During the inspection visit, the following checks in relation to the school’s child protection procedures were conducted:

  1. The name of the DLP and the Child Safeguarding Statement are prominently displayed near the main entrance to the school.
  2. The Child Safeguarding Statement has been ratified by the board and includes an annual review and a risk assessment.
  3. All teachers visited reported that they have read the Child Safeguarding Statement and that they are aware of their responsibilities as mandated persons.
  4. The Child Safeguarding Statement meets the requirements of the Child Protection Procedures for Primary and Post-Primary Schools 2017.
  5. The records of the last three board of management meetings record a child protection oversight report that meet the requirements of the Child Protection Procedures for Primary and Post-Primary schools 2017.
  6. The board of management has ensured that arrangements are in place to provide information to all school personnel on the Child Protection Procedures for Primary and Post-Primary Schools, 2017
  7. School planning documentation indicates that the school is making full provision for the relevant aspects of the curriculum (SPHE, Stay Safe, RSE, Wellbeing).
  8. Child protection records are maintained in a secure location.

The school met the requirements in relation to each of the checks above.


Date of inspection

11 October 2019

Inspection activities undertaken

  • Meetings with principal, deputy principal and in-school leadership team
  • Meeting with chairperson of the board of management
  • Meeting with teachers
  • Meeting with parents’ association representatives
  • Observation of teaching and learning
  • Examination of pupils’ work
  • Interaction with pupils
  • Feedback to principal, deputy principal and teachers, and to chairperson of the board of management
  • Review of relevant documents


Willow Park Junior School operates under the trusteeship of the Spiritan Congregation and the overall patronage of the Spiritan Education Trust (SET). This private, fee-paying Catholic school caters for boys from junior infants to sixth form and is located adjacent to Willow Park Senior School on the grounds of Blackrock College in County Dublin. The teaching staff comprises an administrative principal, an administrative deputy principal, twenty-five mainstream class teachers, and four and a half teaching posts for pupils with special educational needs (SEN). There are two furtherposts in Physical Education, one and a half in Music, one in French, and one in Science, Technology Engineering and Mathematics (STEM). The current enrolment is 625 boys. Overall patterns of pupil attendance are very good.

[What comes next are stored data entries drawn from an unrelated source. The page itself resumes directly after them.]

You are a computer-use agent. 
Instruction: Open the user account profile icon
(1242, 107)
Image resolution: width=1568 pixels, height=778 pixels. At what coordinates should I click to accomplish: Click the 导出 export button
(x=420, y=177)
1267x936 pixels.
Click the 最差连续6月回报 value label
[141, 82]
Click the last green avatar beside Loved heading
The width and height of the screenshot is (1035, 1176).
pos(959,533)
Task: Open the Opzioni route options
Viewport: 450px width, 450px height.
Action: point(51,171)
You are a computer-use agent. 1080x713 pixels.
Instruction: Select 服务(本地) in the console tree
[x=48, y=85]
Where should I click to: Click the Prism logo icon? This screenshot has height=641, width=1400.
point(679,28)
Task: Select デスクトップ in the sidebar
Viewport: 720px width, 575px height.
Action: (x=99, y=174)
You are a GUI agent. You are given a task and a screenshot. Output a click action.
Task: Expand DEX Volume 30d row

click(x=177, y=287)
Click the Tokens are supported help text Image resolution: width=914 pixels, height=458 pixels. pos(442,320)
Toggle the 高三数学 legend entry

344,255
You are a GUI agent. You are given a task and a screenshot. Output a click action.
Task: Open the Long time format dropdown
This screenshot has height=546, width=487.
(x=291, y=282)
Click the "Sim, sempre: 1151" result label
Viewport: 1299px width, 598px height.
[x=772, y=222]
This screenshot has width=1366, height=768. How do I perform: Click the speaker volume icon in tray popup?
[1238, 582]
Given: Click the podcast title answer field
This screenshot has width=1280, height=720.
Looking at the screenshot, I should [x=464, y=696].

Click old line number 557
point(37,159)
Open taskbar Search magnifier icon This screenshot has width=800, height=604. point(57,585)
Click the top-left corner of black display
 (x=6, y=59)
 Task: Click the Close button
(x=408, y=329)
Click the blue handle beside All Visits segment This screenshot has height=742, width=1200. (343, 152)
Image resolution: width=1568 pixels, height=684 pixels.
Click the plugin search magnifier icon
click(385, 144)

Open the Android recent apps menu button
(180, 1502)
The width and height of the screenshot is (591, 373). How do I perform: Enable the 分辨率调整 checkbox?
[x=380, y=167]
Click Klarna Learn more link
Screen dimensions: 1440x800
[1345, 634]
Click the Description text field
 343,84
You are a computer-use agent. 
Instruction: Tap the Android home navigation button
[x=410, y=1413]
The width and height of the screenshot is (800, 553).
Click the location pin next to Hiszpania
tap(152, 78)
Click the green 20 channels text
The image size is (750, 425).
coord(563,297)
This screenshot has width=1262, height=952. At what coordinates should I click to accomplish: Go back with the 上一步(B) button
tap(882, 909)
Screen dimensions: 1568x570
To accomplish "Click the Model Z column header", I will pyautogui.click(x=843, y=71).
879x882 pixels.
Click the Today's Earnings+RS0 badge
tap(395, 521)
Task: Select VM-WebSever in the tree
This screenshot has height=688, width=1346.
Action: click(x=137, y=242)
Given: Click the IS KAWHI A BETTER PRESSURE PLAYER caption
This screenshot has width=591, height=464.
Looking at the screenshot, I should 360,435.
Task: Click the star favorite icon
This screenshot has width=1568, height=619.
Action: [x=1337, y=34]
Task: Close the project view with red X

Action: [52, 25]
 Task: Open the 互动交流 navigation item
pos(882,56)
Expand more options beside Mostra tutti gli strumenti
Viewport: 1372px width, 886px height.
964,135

  • The quality of pupils’ learning experiences is very good. Pupils demonstrate very high levels of interest and participation. Learner experiences are significantly enhanced through the respectful and nurturing relationships cultivated by all teachers and through the wide range of sporting and other extra-curricular activities provided.
  • The quality of teaching overall is effective, with exemplary pedagogical practice evident in some contexts; there is scope to enhance aspects of individual teachers’ short-term planning, recording of progress, and collaborative teaching approaches.
  • Learning outcomes in numeracy and English literacy are very good and pupil attainment in these areas is in line with or exceeds expectations; there is scope to improve learning outcomes in Irish literacy.
  • Provision for pupils with SEN is satisfactory; the prominence of the withdrawal model of support and the deployment of supplementary teaching staff require revision.
  • The quality of assessment is good, and formative and summative assessment data is compiled across all form levels; available data could be utilised in a more focused way and assessment for learning (AfL) approaches are not yet embedded.
  • The overall quality of care and support for pupils’ well-being is exceptionally high and pupil behaviour is exemplary. The holistic development of all pupils is central to the work of the school.
  • The quality of leadership and management is good overall with strong governance provided by the board of management and there are empowering in-school leadership and management structures in place; aspects of strategic planning, curriculum development, teacher deployment, and leadership within whole-school provision for SEN require review.
  • The school has very good capacity for improvement and development; the potential of the formal school self-evaluation (SSE) process is not yet fully realised.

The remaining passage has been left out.